> Supplied records:
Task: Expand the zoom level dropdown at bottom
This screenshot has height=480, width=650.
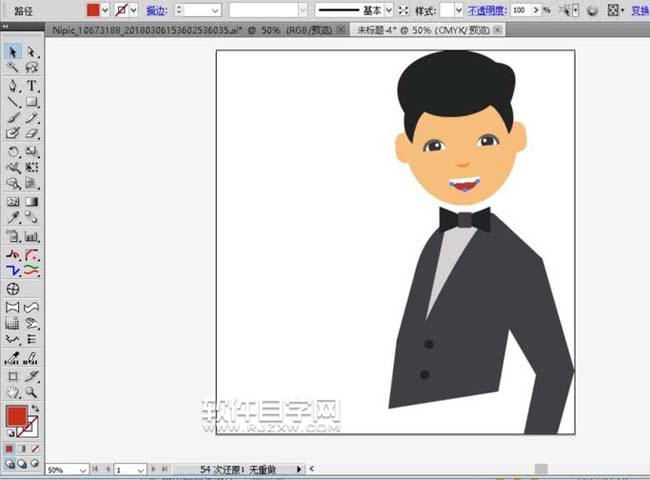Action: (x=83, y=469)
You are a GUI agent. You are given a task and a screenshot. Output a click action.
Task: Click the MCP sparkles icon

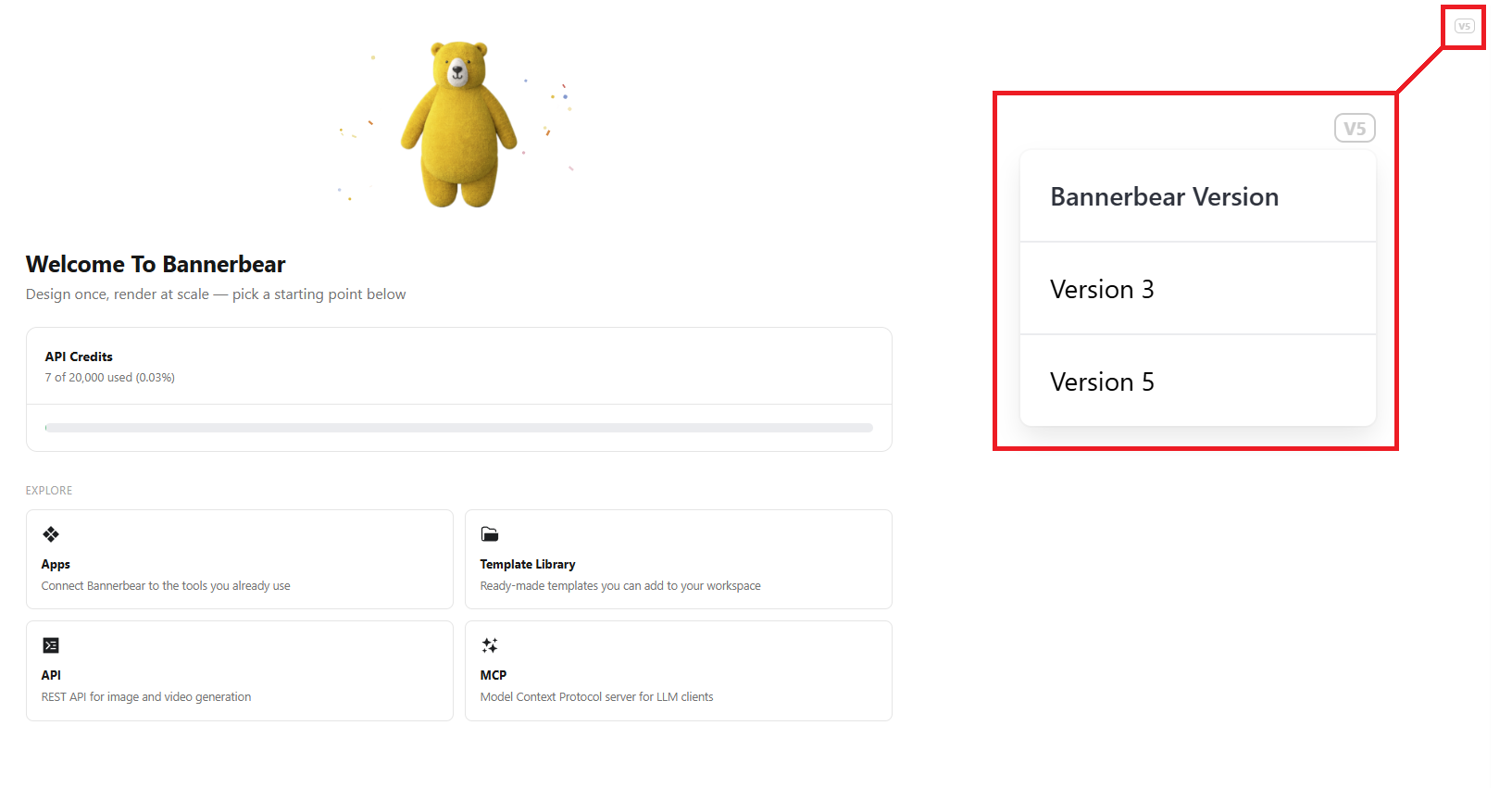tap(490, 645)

> Exercise instructions:
Restate the data above verbatim, skipping every image.

> Task output:
Task: Expand the zoom level dropdown at bottom
This screenshot has height=480, width=650.
Action: (x=83, y=469)
You are a GUI agent. You are given a task and a screenshot. Output a click action.
Task: Click the MCP sparkles icon

tap(490, 645)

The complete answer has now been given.